• TASK STATEMENT
Only the pictures are dropped. Restate each line below word for word.

Stored data

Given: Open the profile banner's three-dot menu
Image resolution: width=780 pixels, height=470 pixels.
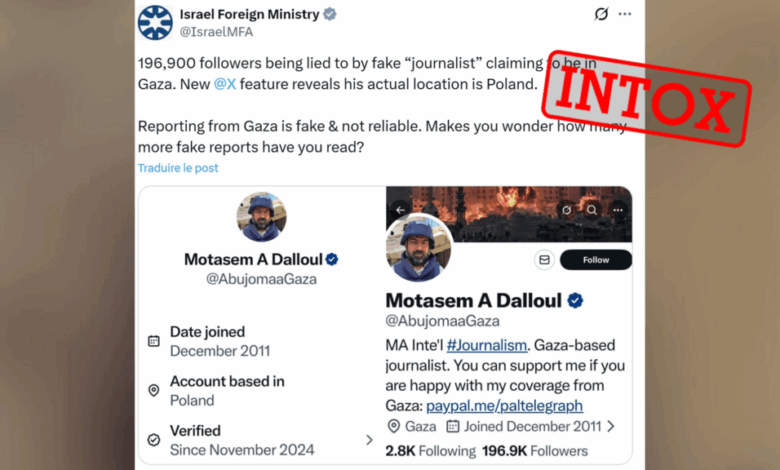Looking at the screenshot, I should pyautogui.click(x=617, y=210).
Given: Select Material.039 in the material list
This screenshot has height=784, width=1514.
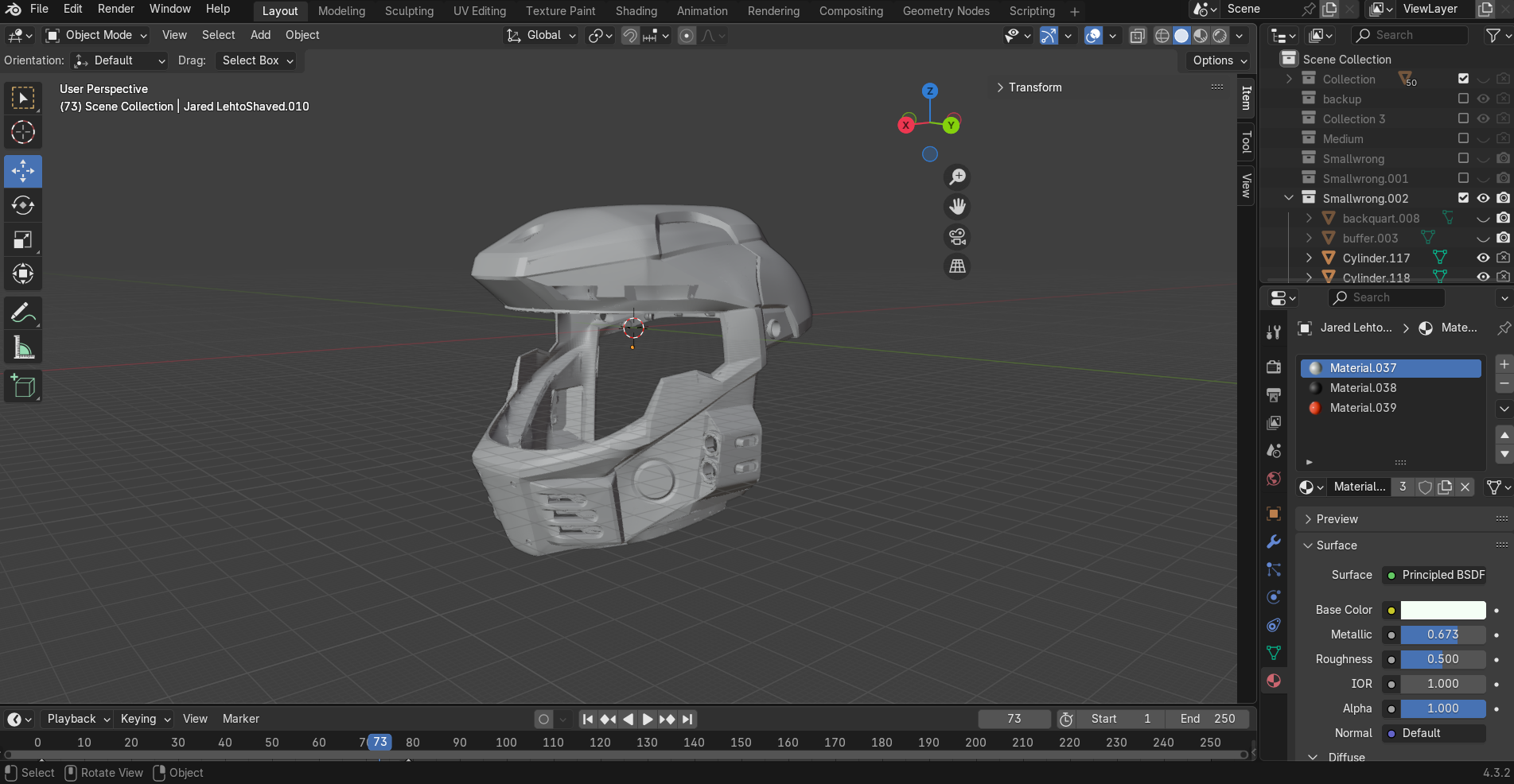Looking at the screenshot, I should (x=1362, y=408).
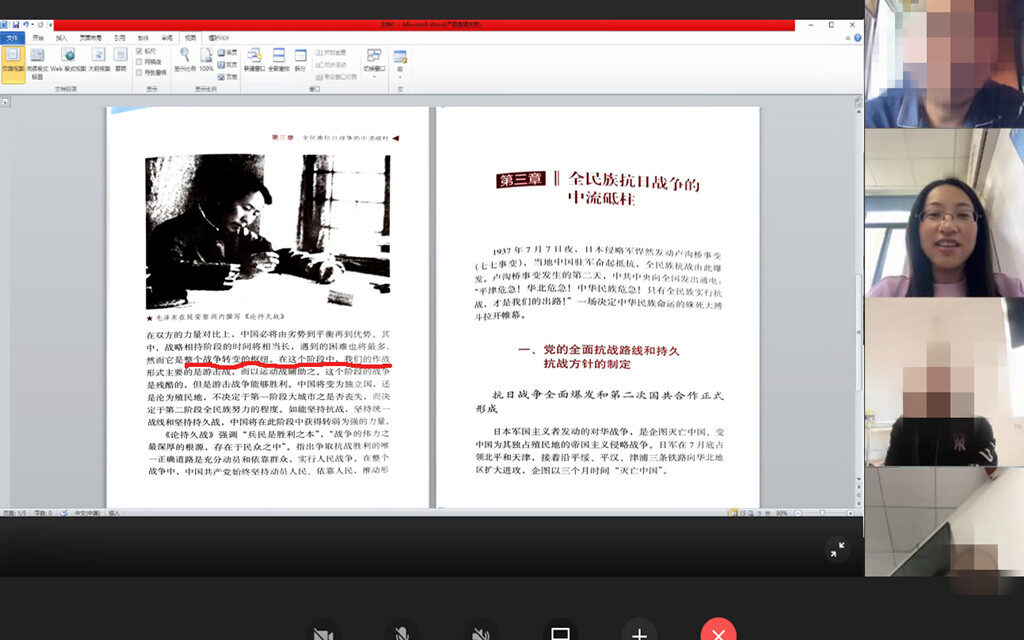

• REPLY TO THE EXERCISE
Given: Open the profile banner's three-dot menu
Image resolution: width=780 pixels, height=470 pixels.
Looking at the screenshot, I should pyautogui.click(x=617, y=210).
Given: Select Material.039 in the material list
This screenshot has height=784, width=1514.
Looking at the screenshot, I should (x=1362, y=408).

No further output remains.